If Hillary Clinton is elected president, the world will remember Aug. 25 as the day she began the Second Cold War.
In a speech last month nominally about Donald Trump, Clinton called Russian President Vladimir Putin the godfather of right-wing, extreme nationalism. To Kremlin-watchers, those were not random epithets. Two years earlier, in the most famous address of his career, Putin accused the West of backing an armed seizure of power in Ukraine by “extremists, nationalists, and right-wingers.” Clinton had not merely insulted Russia’s president: She had done so in his own words. Worse, they were words originally directed at neo-Nazis. In Moscow, this was seen as a reprise of Clinton’s comments comparing Putin to Hitler. It injected an element of personal animus into an already strained relationship — but, more importantly, it set up Putin as the representative of an ideology that is fundamentally opposed to the United States.
Even as relations between Russia and the West have sunk to new lows in the wake of 2014’s revolution in Ukraine, the Kremlin has long contended that a Cold War II is impossible. That’s because, while there may be differences over, say, the fate of Donetsk, there is no longer a fundamental ideological struggle dividing East and West. To Russian ears, Clinton seemed determined in her speech to provide this missing ingredient for bipolar enmity, painting Moscow as the vanguard for racism, intolerance, and misogyny around the globe.

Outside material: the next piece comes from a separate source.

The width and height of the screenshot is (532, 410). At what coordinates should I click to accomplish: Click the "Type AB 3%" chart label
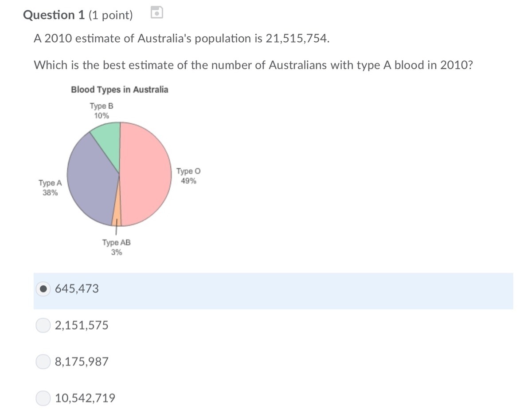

The nation Clinton described was unrecognizable to its citizens. Anti-woman? Putin’s government provides working mothers with three years of subsidized family leave. Intolerant? The president personally attended the opening of Moscow’s great mosque. Racist? Putin often touts Russia’s ethnic diversity. To Russians, it appeared that Clinton was straining to fabricate a rationale for hostilities.